In [1]:
import numpy as np
import nltk
import pandas as pd
from sqlite3 import connect
import matplotlib.pyplot as plt
from tqdm import tqdm
%matplotlib inline

Vector space ranking demonstration

Fetch data


In [2]:
con = connect('../data/nips-papers/database.sqlite')

In [15]:
texts = [x[0] for x in con.execute('select paper_text from papers;').fetchall()]
titles = [x[0] for x in con.execute('select title from papers;').fetchall()]
years = con.execute('select year from papers;').fetchall()



Proprocess and tokenize texts


In [4]:
from preprocessing import Preprocessor

In [5]:
prepr = Preprocessor()
tokenized = [prepr.process(text) for text in tqdm(texts)]

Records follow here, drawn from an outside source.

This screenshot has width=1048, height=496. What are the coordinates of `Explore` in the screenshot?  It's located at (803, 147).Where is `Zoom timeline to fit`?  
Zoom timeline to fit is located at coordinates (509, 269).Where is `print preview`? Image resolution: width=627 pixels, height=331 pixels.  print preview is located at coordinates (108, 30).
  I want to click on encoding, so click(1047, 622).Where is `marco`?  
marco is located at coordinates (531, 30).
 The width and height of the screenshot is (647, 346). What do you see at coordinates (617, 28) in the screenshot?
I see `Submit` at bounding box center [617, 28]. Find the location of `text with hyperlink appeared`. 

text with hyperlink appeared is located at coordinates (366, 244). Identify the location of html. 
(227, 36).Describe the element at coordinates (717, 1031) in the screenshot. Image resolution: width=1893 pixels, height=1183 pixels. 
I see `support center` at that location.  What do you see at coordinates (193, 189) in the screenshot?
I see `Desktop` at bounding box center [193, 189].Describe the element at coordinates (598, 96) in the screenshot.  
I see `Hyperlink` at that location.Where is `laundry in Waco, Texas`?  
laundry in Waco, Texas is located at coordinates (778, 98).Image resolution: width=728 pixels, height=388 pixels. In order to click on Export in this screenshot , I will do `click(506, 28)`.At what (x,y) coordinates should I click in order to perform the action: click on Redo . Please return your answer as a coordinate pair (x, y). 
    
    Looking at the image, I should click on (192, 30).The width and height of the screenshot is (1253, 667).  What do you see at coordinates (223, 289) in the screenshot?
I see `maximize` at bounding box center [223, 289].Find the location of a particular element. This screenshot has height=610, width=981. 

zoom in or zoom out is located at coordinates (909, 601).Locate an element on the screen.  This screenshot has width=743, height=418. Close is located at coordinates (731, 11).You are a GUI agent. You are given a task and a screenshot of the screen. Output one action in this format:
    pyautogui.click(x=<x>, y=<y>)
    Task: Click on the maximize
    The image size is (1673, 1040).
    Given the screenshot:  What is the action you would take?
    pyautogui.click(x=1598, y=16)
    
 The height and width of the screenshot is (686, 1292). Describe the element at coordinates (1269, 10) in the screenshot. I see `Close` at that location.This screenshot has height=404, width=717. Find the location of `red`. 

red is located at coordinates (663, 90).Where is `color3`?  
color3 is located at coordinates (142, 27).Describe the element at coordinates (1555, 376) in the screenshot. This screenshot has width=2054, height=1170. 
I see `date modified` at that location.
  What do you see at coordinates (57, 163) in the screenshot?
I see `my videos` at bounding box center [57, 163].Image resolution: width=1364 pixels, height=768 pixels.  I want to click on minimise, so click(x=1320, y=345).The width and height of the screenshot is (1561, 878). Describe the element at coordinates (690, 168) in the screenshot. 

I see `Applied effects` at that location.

100%|██████████████████████████████████████████████████████████████████████████████| 6560/6560 [08:44<00:00, 10.15it/s]

Build ranker


In [105]:
from importlib import reload
import ranking
reload(ranking)
from ranking import BasicVSRanker

In [106]:
ranker = BasicVSRanker.from_tokenized(tokenized)

Example query processing


In [107]:
for i in ranker.get_best_matches('neural networks', 5):
    print("{} {}".format(years[i], titles[i]))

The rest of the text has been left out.